A letra que mata e a Palavra que vivifica




"As minhas lágrimas servem-me de mantimento de dia e de noite porquanto me dizem constantemente: Onde está o teu Deus?" (Salmo 42:3)

Reunião de mocidade (encontro ou congresso de jovens) é uma ocasião solene e festiva que congrega os jovens da igreja de diversas localidades com o objetivo secundário - talvez primário - deles se conhecerem, formarem amizades e atarem namoro.

Qual de nós que olhando para aquela multidão de rostos juvenis, vistosos e sorridentes poderia imaginar que muitos deles ao chegarem em suas casas, ou ficarem sozinhos, terão seus semblantes alterados e seus sorrisos convertidos em lágrimas.

‘Pequei de morte?’ ‘Será que ainda sou crente?’ ‘Ainda resta esperança e salvação para mim?’ São algumas das perguntas que se fazem – e me fazem – por terem cometido algum erro, geralmente de natureza libidinosa.

“Porque estás abatida, ó minha alma, e porque te pertubas em mim" (Salmo 42:5) "Tristezas de morte me cercaram, e torrentes de impiedade me assombram. Tristezas do inferno me cingiram, laços de morte me surpreenderam” (Salmo 18:4-5).

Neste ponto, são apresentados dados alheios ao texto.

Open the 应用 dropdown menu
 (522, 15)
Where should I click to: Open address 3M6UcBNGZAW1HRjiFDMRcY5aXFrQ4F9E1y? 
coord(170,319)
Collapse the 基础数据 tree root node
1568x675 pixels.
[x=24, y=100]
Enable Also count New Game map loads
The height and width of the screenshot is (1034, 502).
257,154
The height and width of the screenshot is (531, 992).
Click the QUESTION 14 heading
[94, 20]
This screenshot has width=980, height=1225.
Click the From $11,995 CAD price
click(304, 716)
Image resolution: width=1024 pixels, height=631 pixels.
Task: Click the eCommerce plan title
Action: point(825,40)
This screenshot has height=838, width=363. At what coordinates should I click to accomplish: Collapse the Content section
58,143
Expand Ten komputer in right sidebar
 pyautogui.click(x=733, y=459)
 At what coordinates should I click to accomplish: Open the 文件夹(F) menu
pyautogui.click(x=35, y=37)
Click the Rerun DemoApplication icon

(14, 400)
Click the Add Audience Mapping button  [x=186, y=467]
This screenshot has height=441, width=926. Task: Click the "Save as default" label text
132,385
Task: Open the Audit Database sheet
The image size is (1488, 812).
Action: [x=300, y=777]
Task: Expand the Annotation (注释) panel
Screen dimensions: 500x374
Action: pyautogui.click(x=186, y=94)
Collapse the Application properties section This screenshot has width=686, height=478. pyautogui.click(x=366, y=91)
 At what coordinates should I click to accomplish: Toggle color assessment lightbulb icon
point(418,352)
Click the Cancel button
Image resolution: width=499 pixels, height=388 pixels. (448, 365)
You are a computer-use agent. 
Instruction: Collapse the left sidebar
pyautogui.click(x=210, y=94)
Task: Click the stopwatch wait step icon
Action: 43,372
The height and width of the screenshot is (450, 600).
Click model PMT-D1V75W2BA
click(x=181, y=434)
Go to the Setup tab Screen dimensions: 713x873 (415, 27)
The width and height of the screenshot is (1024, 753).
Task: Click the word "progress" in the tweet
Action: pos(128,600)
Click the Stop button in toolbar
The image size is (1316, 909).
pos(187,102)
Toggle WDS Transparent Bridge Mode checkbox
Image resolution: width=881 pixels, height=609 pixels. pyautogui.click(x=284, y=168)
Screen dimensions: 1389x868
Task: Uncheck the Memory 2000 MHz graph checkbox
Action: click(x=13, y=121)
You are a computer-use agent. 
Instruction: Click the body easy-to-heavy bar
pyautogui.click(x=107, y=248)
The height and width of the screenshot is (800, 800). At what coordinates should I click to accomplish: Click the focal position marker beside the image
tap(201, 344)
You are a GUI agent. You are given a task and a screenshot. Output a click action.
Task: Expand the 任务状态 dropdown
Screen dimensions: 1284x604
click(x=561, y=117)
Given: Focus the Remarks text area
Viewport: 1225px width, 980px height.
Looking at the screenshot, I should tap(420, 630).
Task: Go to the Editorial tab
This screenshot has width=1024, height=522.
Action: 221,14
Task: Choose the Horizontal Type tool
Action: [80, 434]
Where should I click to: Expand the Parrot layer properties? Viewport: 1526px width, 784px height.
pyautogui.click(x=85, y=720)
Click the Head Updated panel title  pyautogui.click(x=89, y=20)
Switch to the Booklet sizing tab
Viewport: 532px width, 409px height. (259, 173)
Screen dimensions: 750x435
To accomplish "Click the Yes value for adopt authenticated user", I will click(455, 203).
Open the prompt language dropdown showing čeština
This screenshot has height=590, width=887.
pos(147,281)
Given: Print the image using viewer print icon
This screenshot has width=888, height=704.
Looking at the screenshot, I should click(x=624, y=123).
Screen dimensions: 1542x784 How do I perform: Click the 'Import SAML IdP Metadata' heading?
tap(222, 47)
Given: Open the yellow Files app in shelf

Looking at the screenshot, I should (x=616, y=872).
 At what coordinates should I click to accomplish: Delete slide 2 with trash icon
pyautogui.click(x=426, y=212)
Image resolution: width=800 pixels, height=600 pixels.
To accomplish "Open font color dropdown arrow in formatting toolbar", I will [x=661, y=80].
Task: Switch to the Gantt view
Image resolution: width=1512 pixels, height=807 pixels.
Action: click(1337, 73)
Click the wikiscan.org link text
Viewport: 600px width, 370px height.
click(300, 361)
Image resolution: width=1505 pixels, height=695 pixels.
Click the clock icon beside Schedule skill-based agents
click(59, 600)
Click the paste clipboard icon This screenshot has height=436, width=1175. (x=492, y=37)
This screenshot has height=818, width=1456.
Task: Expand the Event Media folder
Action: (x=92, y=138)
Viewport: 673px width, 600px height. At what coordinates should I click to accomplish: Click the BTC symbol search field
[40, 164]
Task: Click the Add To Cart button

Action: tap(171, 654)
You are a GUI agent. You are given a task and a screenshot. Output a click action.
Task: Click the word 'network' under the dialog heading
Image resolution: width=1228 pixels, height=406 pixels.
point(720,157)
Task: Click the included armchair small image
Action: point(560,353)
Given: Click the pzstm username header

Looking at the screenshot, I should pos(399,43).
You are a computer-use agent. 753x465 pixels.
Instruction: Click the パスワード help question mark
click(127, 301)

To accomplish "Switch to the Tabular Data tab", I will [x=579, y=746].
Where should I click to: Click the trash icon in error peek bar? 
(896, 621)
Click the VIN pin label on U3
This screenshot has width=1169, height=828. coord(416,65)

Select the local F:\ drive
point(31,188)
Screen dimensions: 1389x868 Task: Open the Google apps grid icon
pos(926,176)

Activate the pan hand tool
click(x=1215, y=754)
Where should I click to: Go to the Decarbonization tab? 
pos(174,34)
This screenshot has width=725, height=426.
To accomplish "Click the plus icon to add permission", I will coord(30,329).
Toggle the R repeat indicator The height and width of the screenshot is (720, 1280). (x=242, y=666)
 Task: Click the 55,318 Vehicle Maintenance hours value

O que lhes causa tanta tribulação é a sentença de morte declarada pelos ensinamentos da igreja para os que tais atos comentem. O ensinamento é uma interpretação da doutrina bíblica, eles estabelecem as regras de condutas e a norma eclesial que nos disciplina conquanto membros.  Se a bíblia é a Palavra, o ensinamento é a letra.

Realmente não podemos banalizar o pecado e nossos atos têm suas conseqüências, do mesmo modo, não podemos diminuir a graça que recebemos e pela qual fomos justificados. Como perguntam se ainda lhes resta salvação, provavelmente não entenderam o que é a salvação:

Salvação não é prêmio por uma conquista ou recompensa que fizemos por merecer; não é resultado de boas obras: “Não vem das obras para que ninguém se glorie” (Efésios 2:9); não é um conhecimento adquirido ou um segredo que desvendamos; não é uma mercadoria exclusiva ou um produto patenteado de alguma denominação.

A salvação é uma obra profética de amor que desde a eternidade previu nossa queda e preparou um caminho de redenção. Mas, O Pai, O Filho e O Espírito Santo conjurados guardaram isto em segredo até que “O mistério que esteve oculto desde todos os séculos, e em todas gerações foi manifesto aos seus santos” (Cl 1:26). É a inesperada, imerecida e constrangedora resposta de Deus, Pai de amor, à nossa ofensa para com sua santidade. Tão grande ofensa que trouxe tão grande culpa que necessitava de uma tão grande salvação.

“Óh, feliz culpa que mereceu tão grande Redentor; que para salvar o escravo sacrificaste o Filho” (Pregão Pascal)

A Bíblia nos apresenta esta “tão grande salvação” (Hb 2:3) como um dom (presente) de Deus. Os efeitos da salvação são muito amplos. Mesmos nós, crentes em Jesus, que já desfrutamos das bênçãos dessa maravilhosa graça e conhecemos na prática algo de seu valor, muitas vezes não damos conta da sua magnitude e verdadeira grandeza.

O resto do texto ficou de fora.